Iran summons UK ambassador to Tehran after executing Iranian-British Alireza Akbari
Iran’s foreign ministry summoned on Saturday the British ambassador to Tehran hours after the Islamic Republic executed an Iranian-British dual national for allegedly spying for Britain, state media reported.
The Iranian judiciary’s Mizan news agency said on Saturday 61-year-old Alireza Akbari was executed after being convicted of spying for MI6.
Akbari, who was arrested in 2019 and whose death sentence was announced on Wednesday, served as a deputy defense minister during the tenure of former president Mohammad Khatami (1997-2005).
The British ambassador, Simon Shercliff, was summoned “in response to Britain’s unconventional interventions, including in the national security of the Islamic Republic of Iran,” state news agency IRNA said.

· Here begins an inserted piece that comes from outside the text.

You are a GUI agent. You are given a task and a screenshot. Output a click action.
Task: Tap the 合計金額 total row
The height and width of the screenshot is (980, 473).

“The British government should be held accountable for establishing unconventional communications leading to an attack on (Iran’s) national security,” IRNA cited a foreign ministry official as saying.
“The continuation of such illegal and criminal actions cannot be tolerated in any way,” the official said, adding that “the British government must accept the consequences of the responsibility of continuing its unorthodox and interventionist approach.”
Britain said on Saturday it had imposed sanctions on Iran’s Prosecutor General, Mohammad-Jafar Montazeri, in response to Akbari’s execution.
“Sanctioning him today underlines our disgust at Alireza Akbari’s execution,” British foreign minister James Cleverly wrote on Twitter.
“The Prosecutor General is at the heart of Iran’s use of the death penalty. We’re holding the regime to account for its appalling human rights violations.”